**Data to use**
________________
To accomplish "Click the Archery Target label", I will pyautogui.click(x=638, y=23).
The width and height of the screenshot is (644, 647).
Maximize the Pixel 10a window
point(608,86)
________________
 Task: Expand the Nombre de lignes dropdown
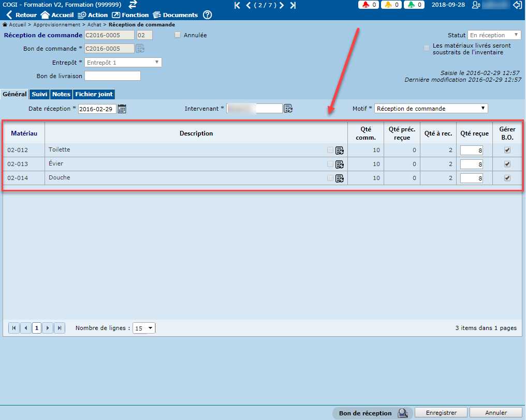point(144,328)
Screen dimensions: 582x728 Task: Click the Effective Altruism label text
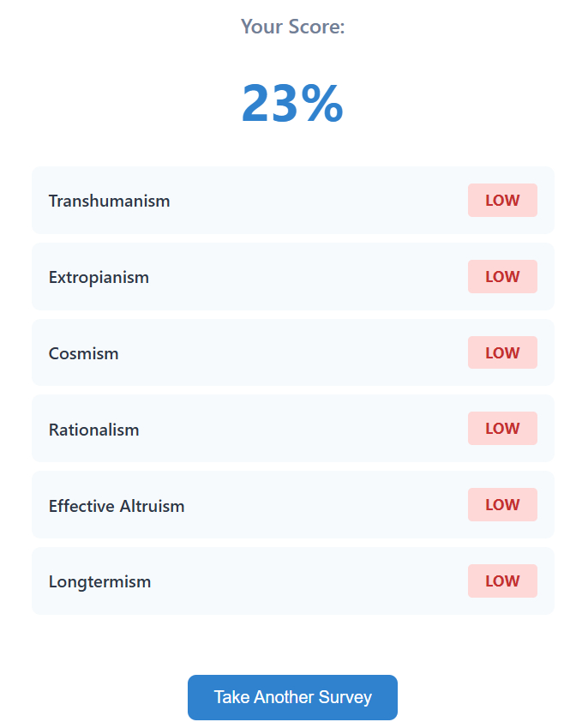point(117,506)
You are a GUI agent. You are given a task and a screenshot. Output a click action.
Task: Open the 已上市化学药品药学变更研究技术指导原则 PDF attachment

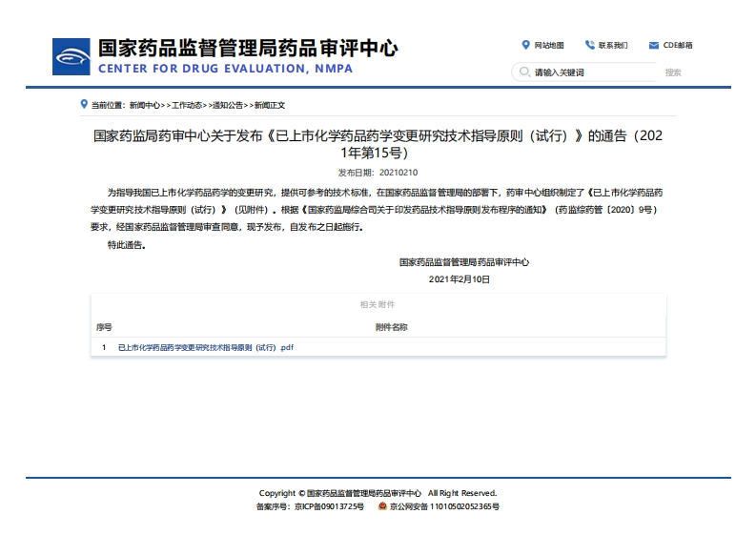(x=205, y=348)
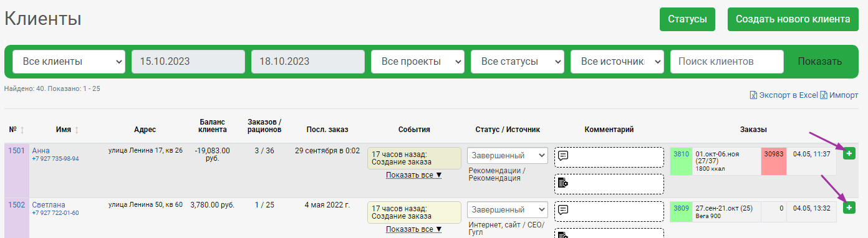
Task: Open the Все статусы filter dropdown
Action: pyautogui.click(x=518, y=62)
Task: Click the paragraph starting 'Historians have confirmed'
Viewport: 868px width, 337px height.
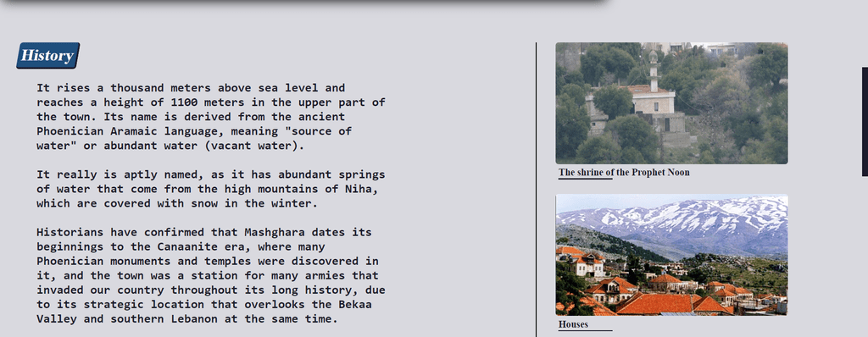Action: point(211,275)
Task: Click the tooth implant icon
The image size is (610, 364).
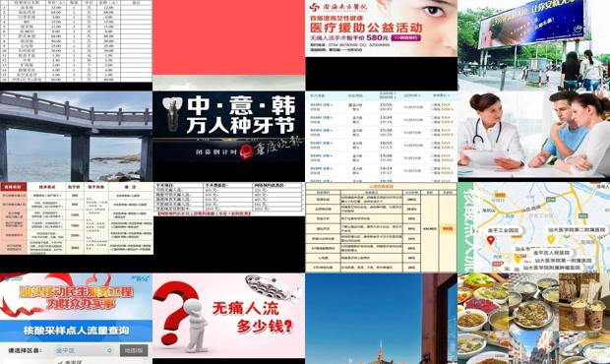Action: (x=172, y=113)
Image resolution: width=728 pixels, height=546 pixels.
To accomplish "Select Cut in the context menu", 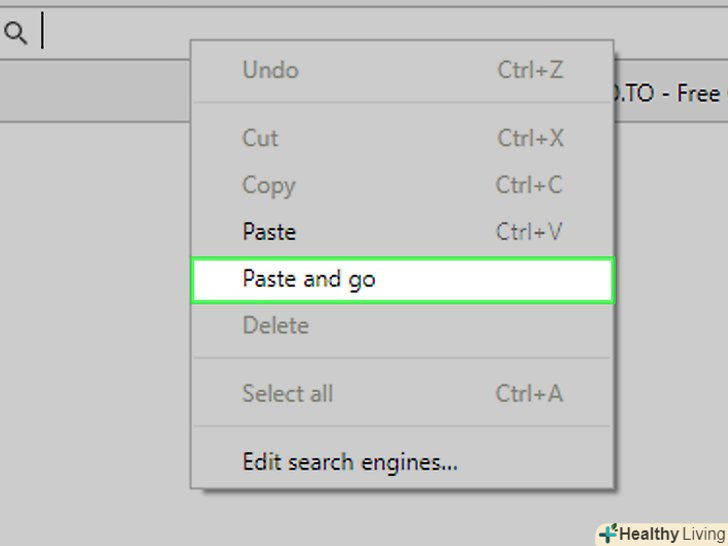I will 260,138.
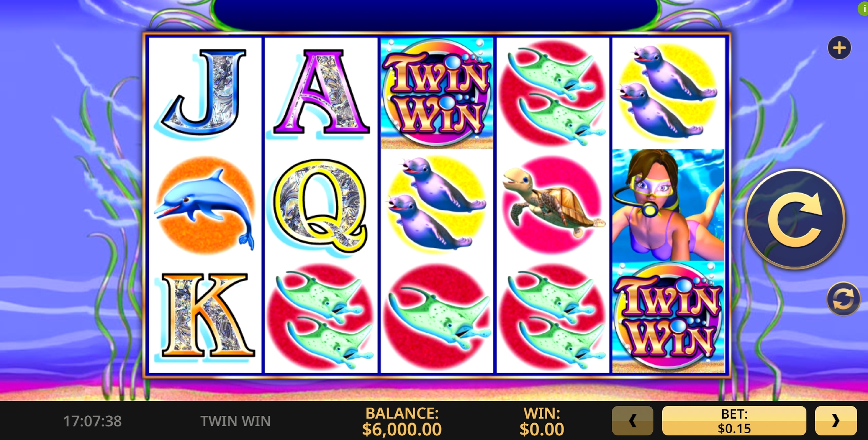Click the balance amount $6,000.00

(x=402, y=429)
________________
**Problem statement**
Could you give the number of lines in the data above that contain the string "screenshot", with no other words?

**Final answer**
2